• **WHAT TO WORK ON**:
1. Using the text below on Kitano's Our Face series, decide whether each statement agrees with it. Answer yes or no for each, and quote the words from the text that decide it.
(a) Hidaka argues that the composite images loosen relationships such as those between religion, gender, and socio-economic statuses.
(b) In each image of the series, individuals are superimposed with differing exposure times.
(c) Zohar states that the series addresses issues of layering and memory.
2. According to the text below on Kitano's Our Face series, what allows Zohar to analyze Kitano's work in the context of Derrida's analysis of Freud's "mystic writing pad"? Answer in one to three sentences.

• **TEXT BLOCK**:
Photography Critic, Yu Hidaka, uses the concept of Mille Plateau, a thousand plateaus, to describe the Our Face series. The thousand plateaus are "formed by the continuous configuration of… differences with no single apex or hierarchy," and the concept was developed by the American anthropologist Gregory Bateson. In each image of the Our Face series, individuals, or differences, are superimposed with equal exposure time onto a single image or a Mille Plateau. Hidaka argues that these composite images function to flatten or loosen relationships, such as those between religion, gender, and socio-economic statuses.

While photographic portraits have often been used as representations of the individuality of subjectivity, Ayelet Zohar explains that Japanese photographers such as Ken Kitano, Tomoko Sawada, Yasumasa Morimura, and Cozue Takagi have utilized the photographic portrait to address issues of "fictionality and performativity… using strategies of mimicry, masquerade, camouflage, disguise, multiplicity, juxtaposition, and repetition." She states that Kitano's Our Face series addresses issues of "layering and memory," where through the superimposition of portraits of people, the works arrive "at the erasure of individual identity." For Zohar, Kitano's singular images conceal individuals "under the mask of a unified portrait, where hidden layers stay secretive, like the layers of an archeological site, or of the unconscious." These metaphors of archeology and the unconscious allow Zohar to analyze Kitano's work in the context of Derrida's analysis of Freud's writing "mystic writing pad," which "preserves traces of past occurrences." Derrida goes one step further than Freud's concept and argues that systems of language and images contain "traces… that pre-figure language, meaning, and signification." Kitano's Our Face series engages in Derrida's investigation of the concept of "trace." By layering the individuality of his subjects, Kitano grasps at the traces of a deeper history tahat pre-figures any individual subjective identities that his subjects may have.

• **EXERCISE DATA**:

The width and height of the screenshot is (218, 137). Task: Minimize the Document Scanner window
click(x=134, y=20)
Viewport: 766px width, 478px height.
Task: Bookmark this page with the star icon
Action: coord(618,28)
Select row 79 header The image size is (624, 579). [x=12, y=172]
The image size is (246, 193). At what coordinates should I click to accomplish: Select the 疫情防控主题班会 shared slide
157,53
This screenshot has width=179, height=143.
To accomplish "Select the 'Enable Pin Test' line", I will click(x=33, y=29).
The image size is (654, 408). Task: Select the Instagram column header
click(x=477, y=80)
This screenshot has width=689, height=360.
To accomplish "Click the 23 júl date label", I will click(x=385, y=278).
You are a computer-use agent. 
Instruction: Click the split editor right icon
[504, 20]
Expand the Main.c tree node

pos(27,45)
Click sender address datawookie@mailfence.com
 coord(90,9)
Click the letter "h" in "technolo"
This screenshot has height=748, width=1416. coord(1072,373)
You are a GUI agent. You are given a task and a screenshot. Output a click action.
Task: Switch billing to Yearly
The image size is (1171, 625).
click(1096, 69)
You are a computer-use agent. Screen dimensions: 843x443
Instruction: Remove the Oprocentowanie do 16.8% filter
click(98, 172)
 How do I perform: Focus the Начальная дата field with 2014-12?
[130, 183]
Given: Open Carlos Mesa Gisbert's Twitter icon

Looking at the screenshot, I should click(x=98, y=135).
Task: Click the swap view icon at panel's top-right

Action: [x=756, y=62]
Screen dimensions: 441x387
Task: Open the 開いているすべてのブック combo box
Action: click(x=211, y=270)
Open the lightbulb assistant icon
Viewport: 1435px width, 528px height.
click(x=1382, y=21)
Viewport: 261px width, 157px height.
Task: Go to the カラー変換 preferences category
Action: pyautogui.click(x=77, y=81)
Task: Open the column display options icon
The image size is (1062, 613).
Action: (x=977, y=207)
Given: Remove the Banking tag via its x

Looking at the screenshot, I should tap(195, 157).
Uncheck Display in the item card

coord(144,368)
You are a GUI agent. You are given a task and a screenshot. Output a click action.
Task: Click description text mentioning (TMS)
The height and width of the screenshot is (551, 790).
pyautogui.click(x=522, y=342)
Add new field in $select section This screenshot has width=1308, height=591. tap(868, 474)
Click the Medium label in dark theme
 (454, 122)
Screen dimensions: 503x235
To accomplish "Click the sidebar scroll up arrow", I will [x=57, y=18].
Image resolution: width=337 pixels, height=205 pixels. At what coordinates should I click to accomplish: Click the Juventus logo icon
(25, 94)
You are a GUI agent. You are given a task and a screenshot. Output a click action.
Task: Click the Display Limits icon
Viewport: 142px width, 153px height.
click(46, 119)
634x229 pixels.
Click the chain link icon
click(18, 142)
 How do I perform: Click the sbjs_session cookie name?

• **RESPONSES BY TASK**:
1.
(a) Yes: "Hidaka argues that these composite images function to flatten or loosen relationships, such as those between religion, gender, and socio-economic statuses."
(b) No: "individuals, or differences, are superimposed with equal exposure time onto a single image"
(c) Yes: "She states that Kitano's Our Face series addresses issues of "layering and memory,""

2. Zohar describes the hidden layers in Kitano's images as staying secretive, like the layers of an archeological site or of the unconscious. These metaphors of archeology and the unconscious allow her to analyze the work in the context of Derrida's analysis of Freud's "mystic writing pad."